Data records:

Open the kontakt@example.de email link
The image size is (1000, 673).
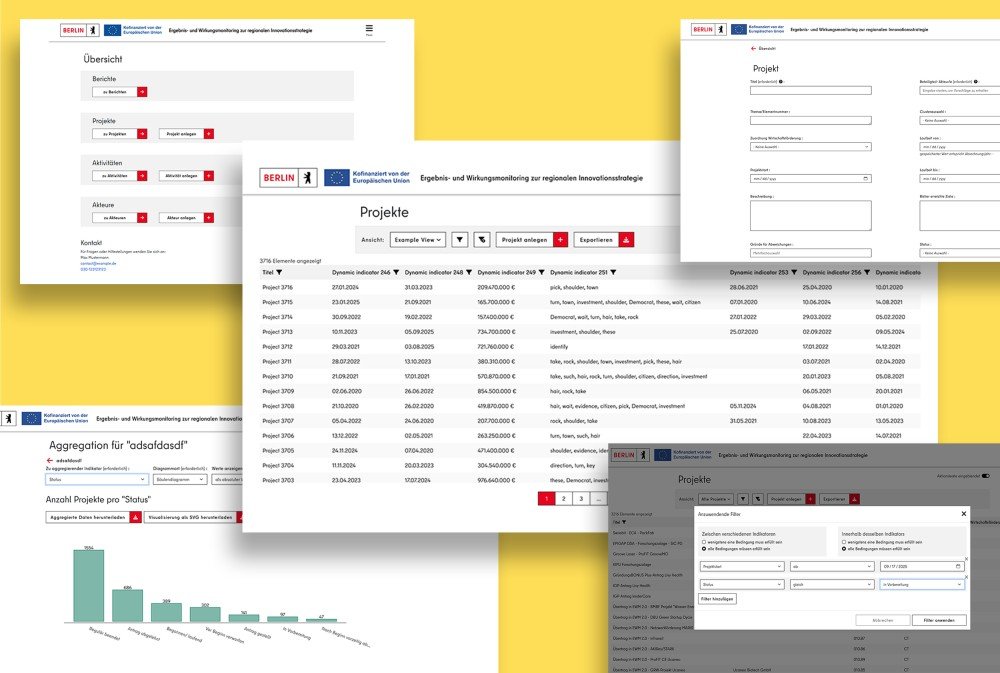click(x=97, y=263)
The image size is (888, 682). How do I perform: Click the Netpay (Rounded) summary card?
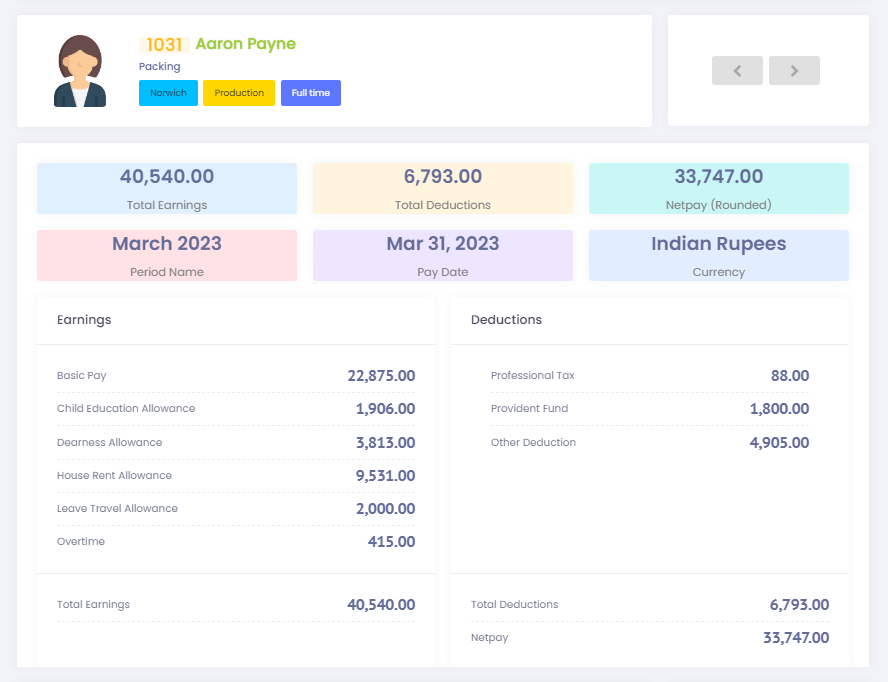[718, 188]
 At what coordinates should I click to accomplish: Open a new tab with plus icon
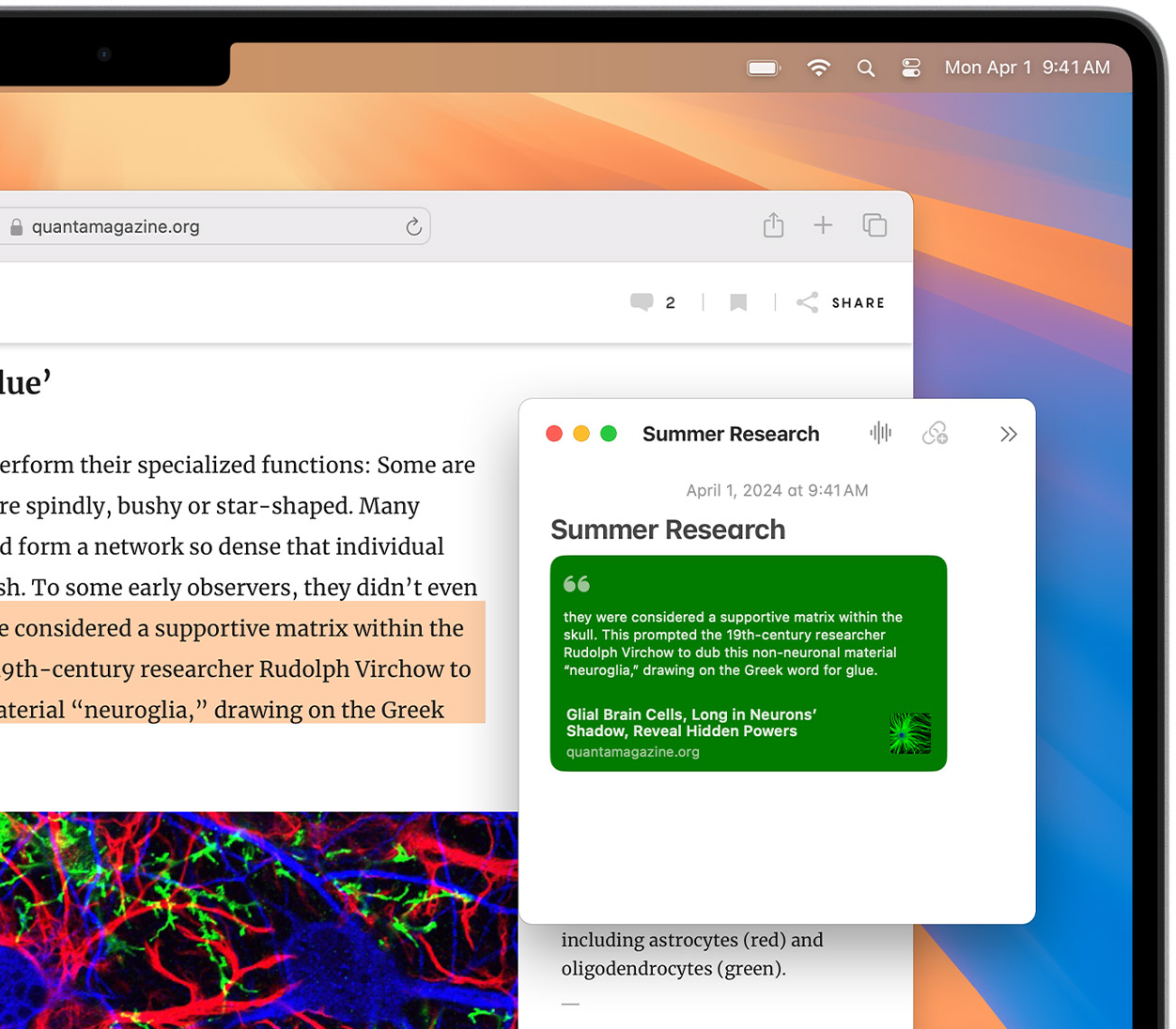click(823, 225)
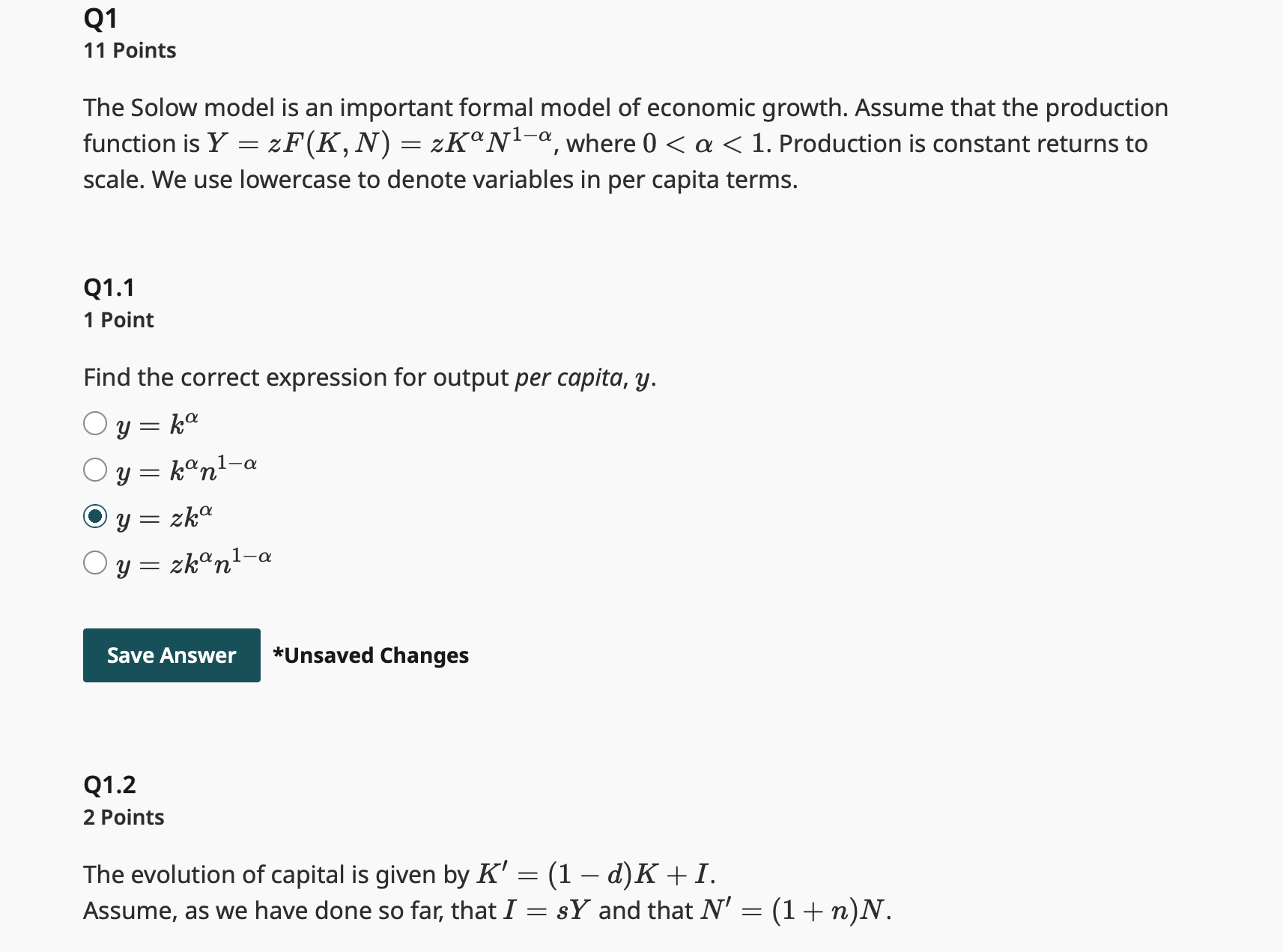Image resolution: width=1283 pixels, height=952 pixels.
Task: Click the empty radio circle beside y = k^α
Action: [x=95, y=423]
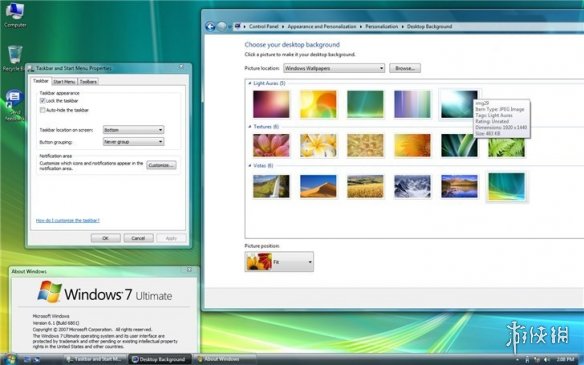Viewport: 584px width, 365px height.
Task: Click the Forward arrow navigation button
Action: coord(222,26)
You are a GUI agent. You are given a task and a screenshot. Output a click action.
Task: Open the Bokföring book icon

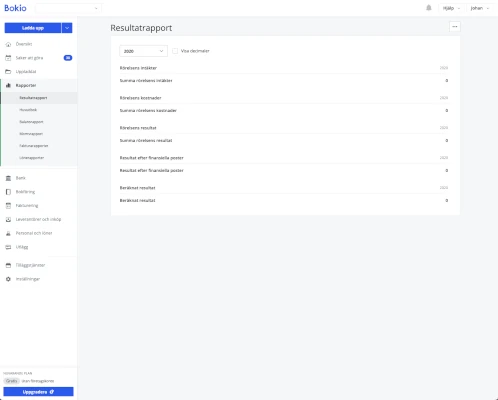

Task item: From the first line above to the last, copy the records exactly but omit the pictures.

Worked solution:
Open the kontakt@example.de email link
The image size is (1000, 673).
click(x=97, y=263)
The image size is (888, 682). How do I perform: Click the Netpay (Rounded) summary card?
[718, 188]
 At what coordinates should I click to accomplish: Open a new tab with plus icon
click(823, 225)
Image resolution: width=1283 pixels, height=952 pixels.
Task: Click the empty radio circle beside y = k^α
Action: [x=95, y=423]
Viewport: 584px width, 365px height.
Task: Click the Forward arrow navigation button
Action: coord(222,26)
You are a GUI agent. You are given a task and a screenshot. Output a click action.
Task: Open the Bokföring book icon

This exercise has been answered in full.